それでも、僕は素晴らしいワインを見つけた。もし、無事に日本に帰れるなら、この村の特別なワインをぜひお土産にしたいと思った。


それで、その日は村長のところに行って、ワイン造りをしている匠を紹介して貰った。僕は我が家の土鍋をお土産に持ってその人に家に行った。


工房らしき家に入ると、ワイン工房らしく樽がいっぱい並んでいる。


「こんにちは。」と声を掛けると、熊のような大きな男が出てきた。


「おぉ、おまえ、有名な外人だな。俺はワイン造りの匠、ドドーンというんだ。」


そう言って、酒臭い顔で陽気にハグをしてきた。昼間から酔っ払っている。


「タダシです。よろしく。」


僕は挨拶すると、土鍋をプレゼントする。そして、ジェスチャー混じりで使い方を紹介した。すると、嬉しそうに土鍋を持ち上げ、上下に回したり、こんこん叩いたりしていた。これは、喜んでくれたようだ。プレゼント作戦成功だ。


そして、僕はワイン造りの工程を見せて貰った。


ワインの原料となるブドウを木の器に入れて、バンバン叩く。そして、皮も果汁も一緒に樽の中に入れる。そこに、白っぽい粉を混ぜ10日ほど放置する。それによって、アルコール発酵する。その後で、細かい編み目のかごを使って、樽の中の果汁や種や皮をこしたら赤ワインの完成だ。

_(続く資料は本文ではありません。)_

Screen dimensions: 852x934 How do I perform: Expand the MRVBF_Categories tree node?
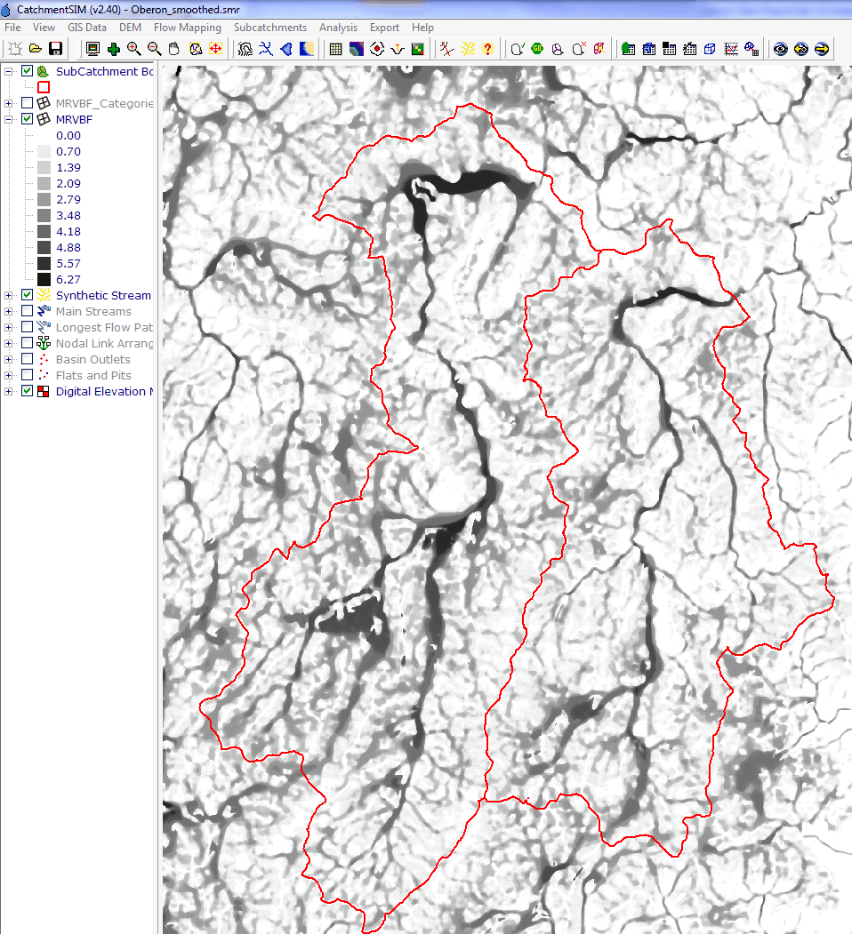tap(9, 103)
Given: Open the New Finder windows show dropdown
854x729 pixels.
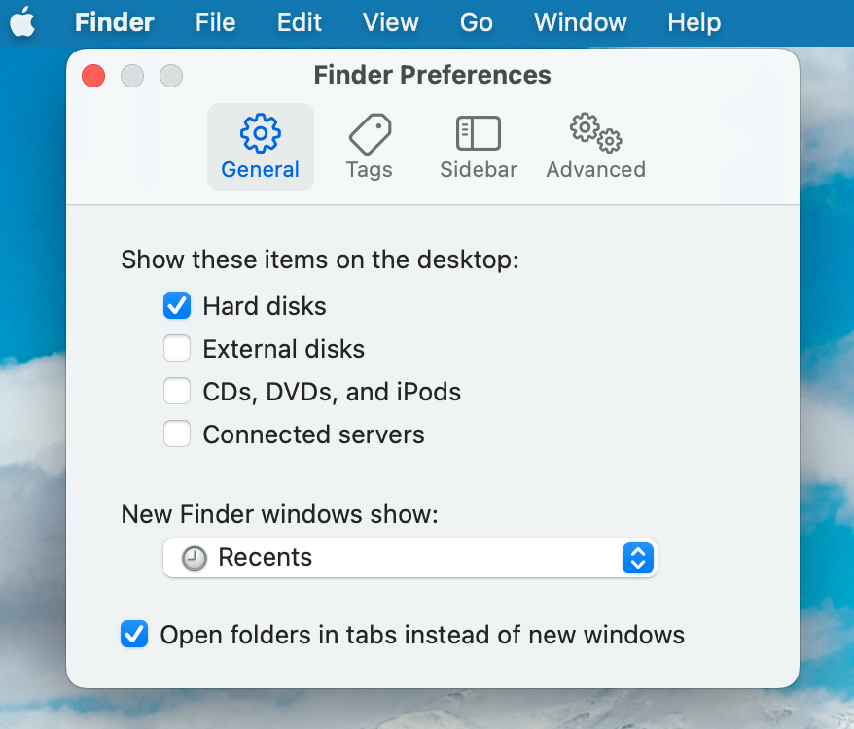Looking at the screenshot, I should pyautogui.click(x=409, y=557).
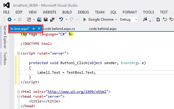The height and width of the screenshot is (109, 174).
Task: Save file with the floppy disk icon
Action: (x=46, y=19)
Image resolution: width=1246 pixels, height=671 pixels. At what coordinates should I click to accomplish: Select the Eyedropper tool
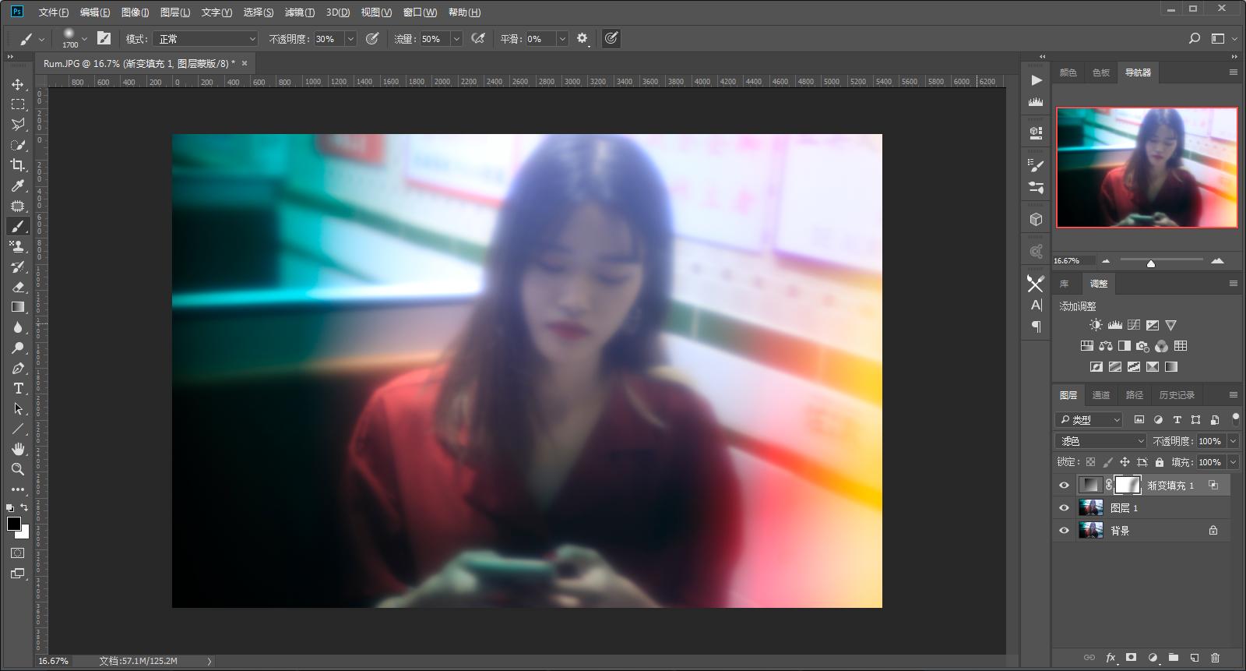(18, 185)
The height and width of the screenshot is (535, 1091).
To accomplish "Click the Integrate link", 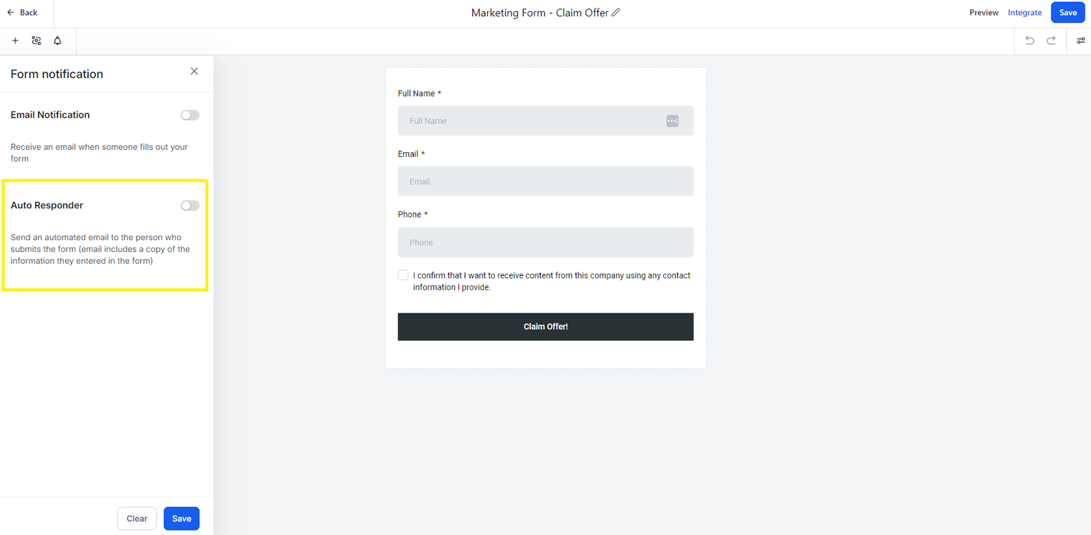I will pyautogui.click(x=1024, y=12).
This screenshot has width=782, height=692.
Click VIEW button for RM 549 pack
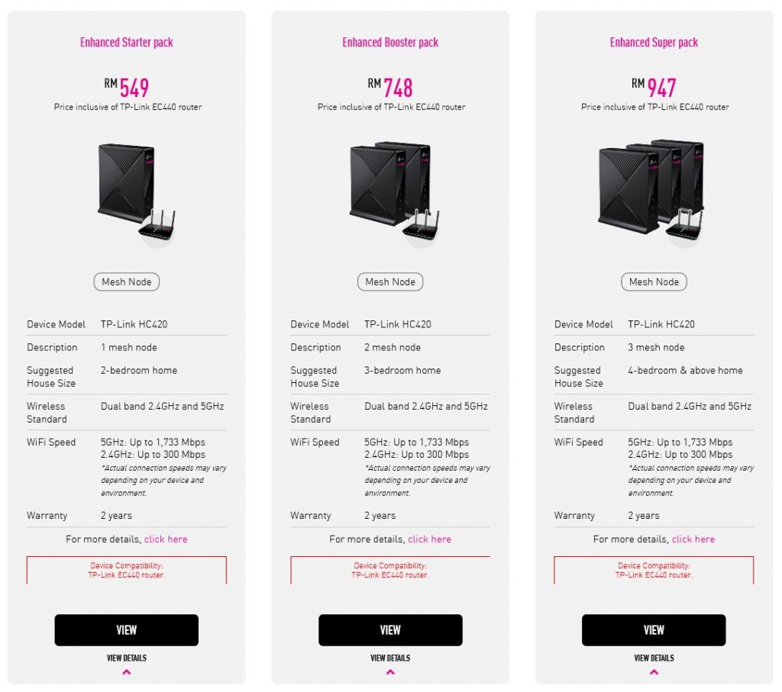[x=127, y=630]
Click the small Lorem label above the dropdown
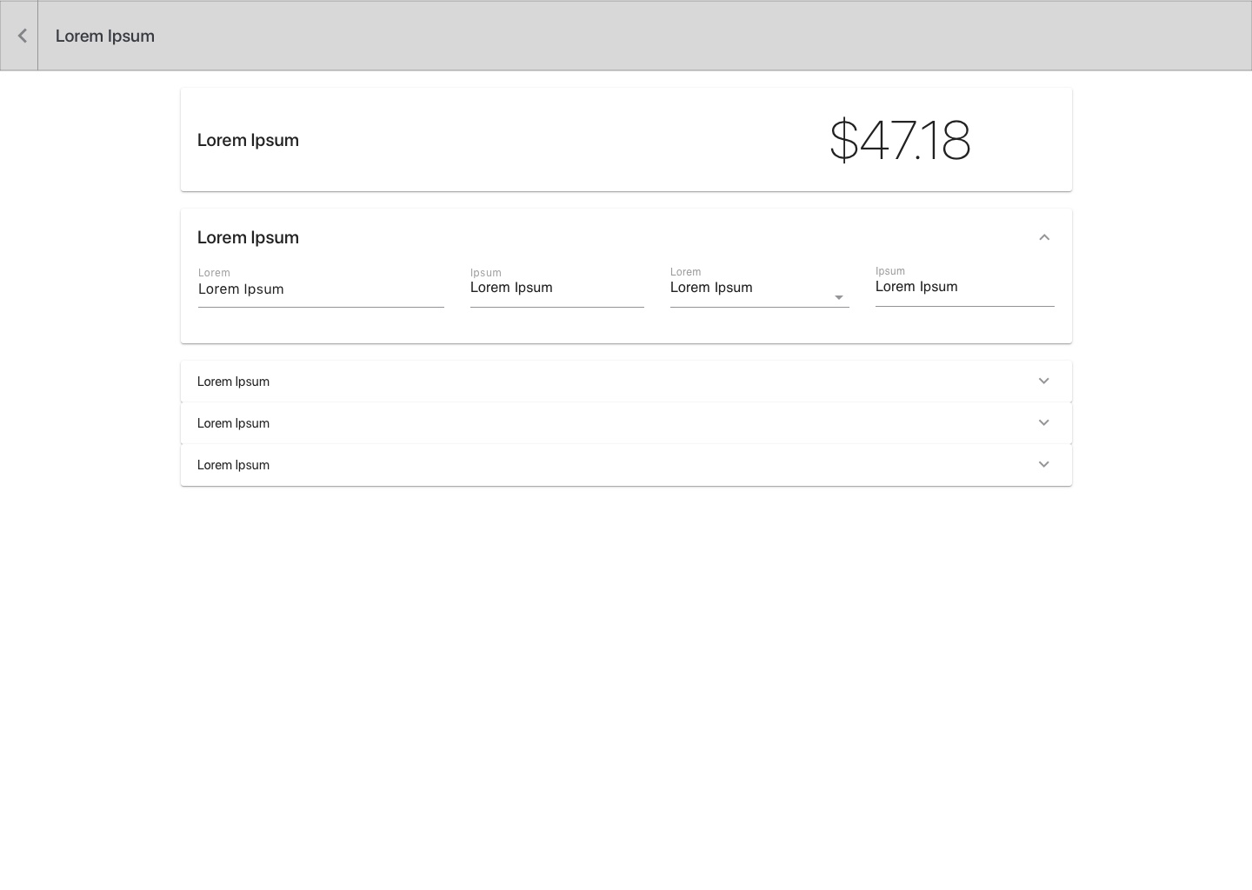The height and width of the screenshot is (890, 1252). click(685, 272)
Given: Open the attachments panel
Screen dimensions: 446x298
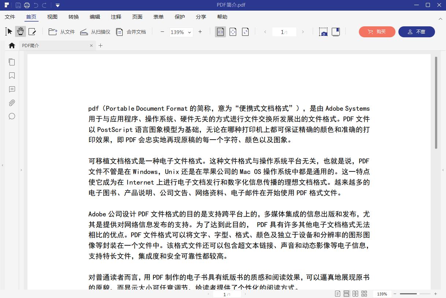Looking at the screenshot, I should [x=12, y=103].
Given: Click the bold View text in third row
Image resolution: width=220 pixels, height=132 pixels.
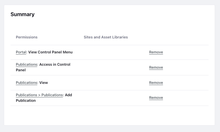Looking at the screenshot, I should [x=43, y=83].
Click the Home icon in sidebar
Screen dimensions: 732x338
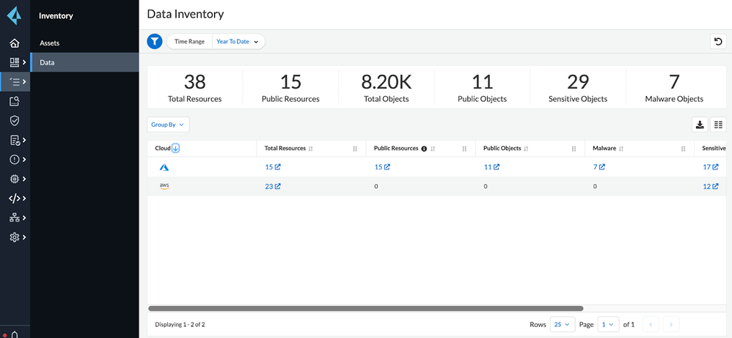(14, 43)
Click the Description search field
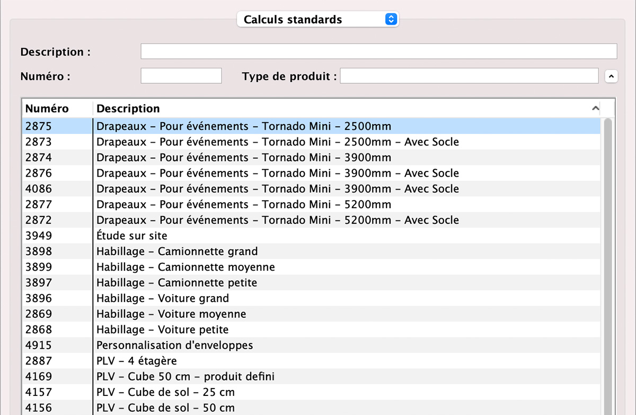The width and height of the screenshot is (636, 415). [378, 51]
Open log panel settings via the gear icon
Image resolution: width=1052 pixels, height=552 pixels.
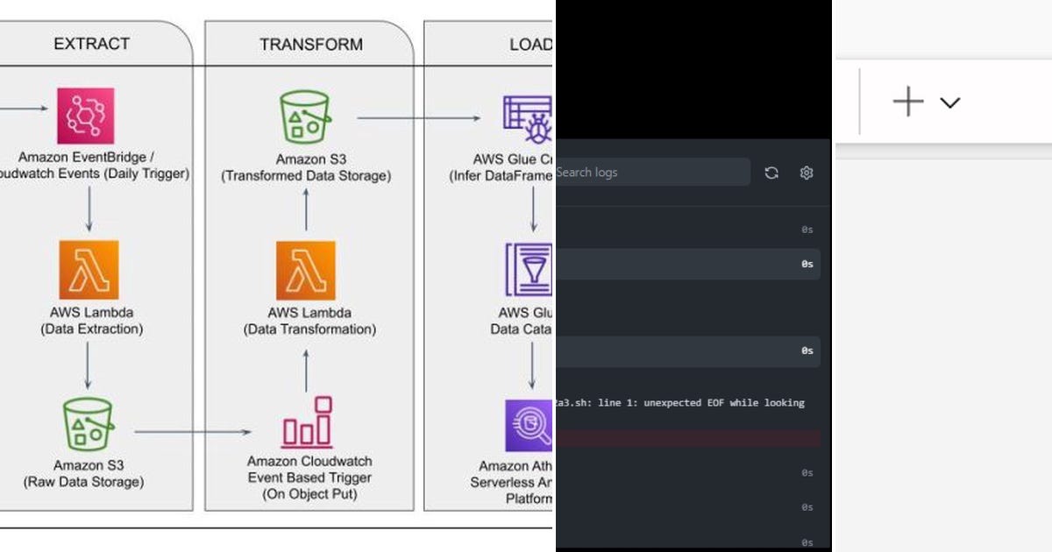[x=806, y=173]
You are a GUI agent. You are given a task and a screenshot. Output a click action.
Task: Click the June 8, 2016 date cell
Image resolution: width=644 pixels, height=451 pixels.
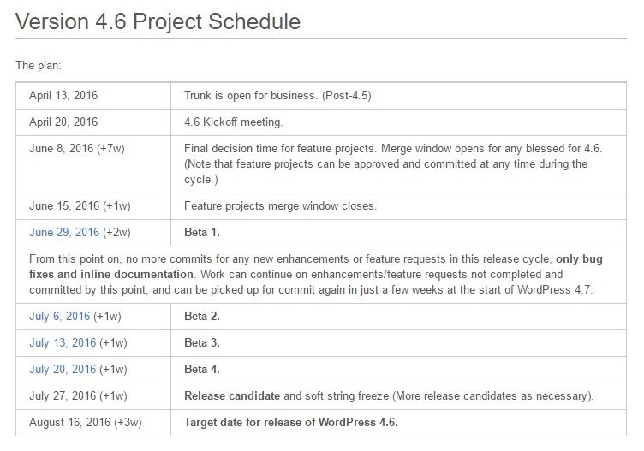93,164
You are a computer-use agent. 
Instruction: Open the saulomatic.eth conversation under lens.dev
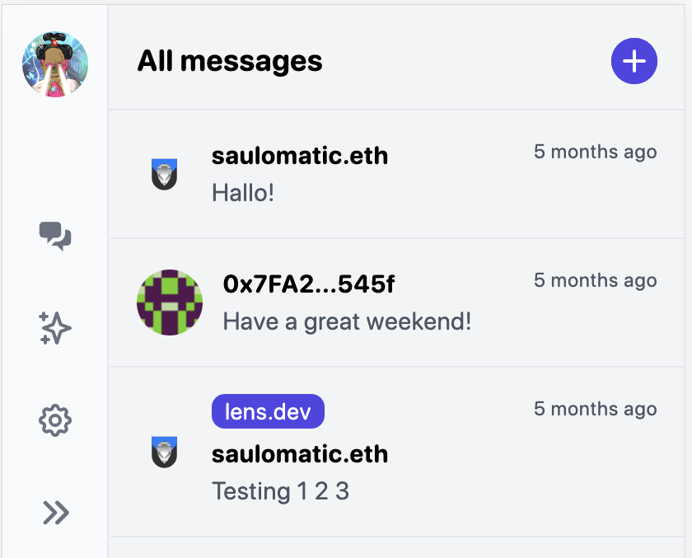coord(299,454)
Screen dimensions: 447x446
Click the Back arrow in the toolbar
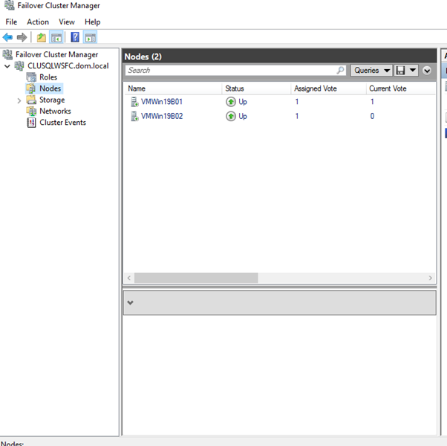pos(7,37)
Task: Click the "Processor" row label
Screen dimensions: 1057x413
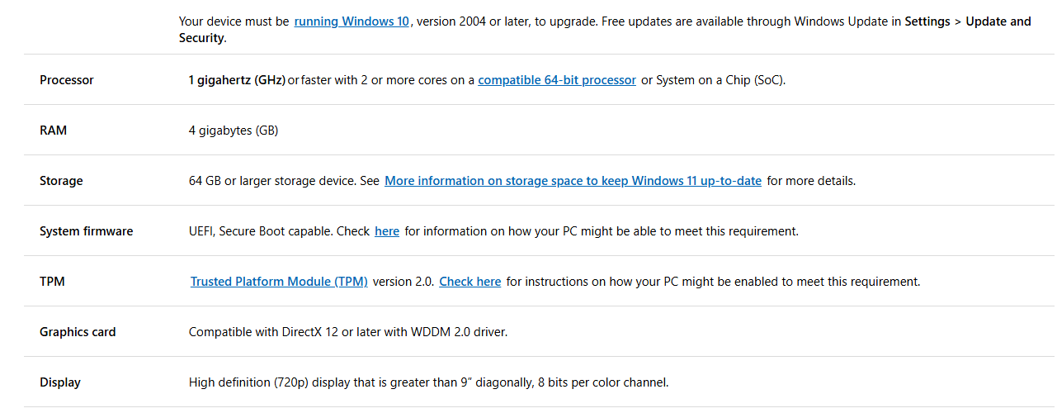Action: pos(67,80)
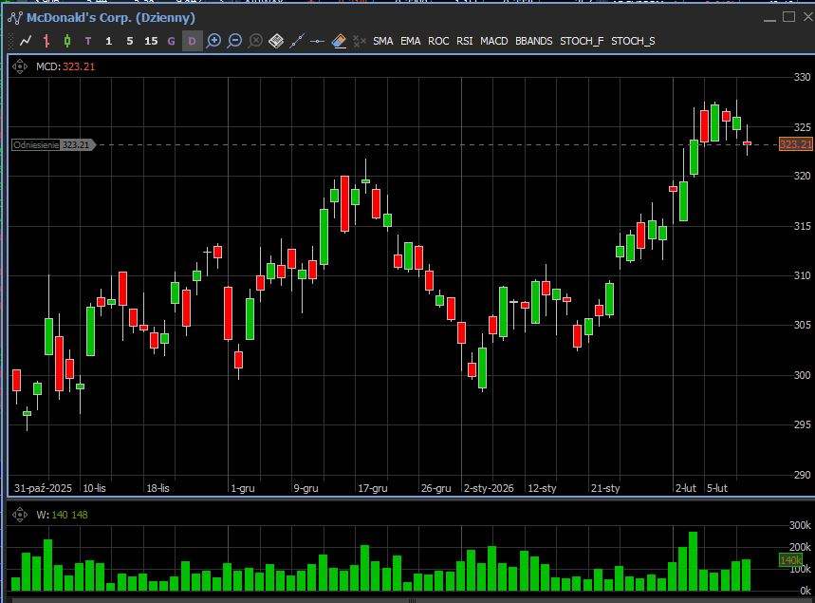
Task: Click the volume panel move handle
Action: click(x=21, y=515)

工房にはたくさんの木製の樽があり、胸ほどまである大きな樽の中に良い匂いのワインが一杯入っていた。しかし、この規模の村で、この大きな工房、明らかにキャパオーバーなのではと思った。


話を聞くと、村人はみんなワイン好きだから足りないくらいだよ、という感じだった。そんなこんなで、ドドーンさんとは意気投合し、お土産にたくさんワインを貰って家路についた。


やったね。これでアルコールには困らなさそうだ。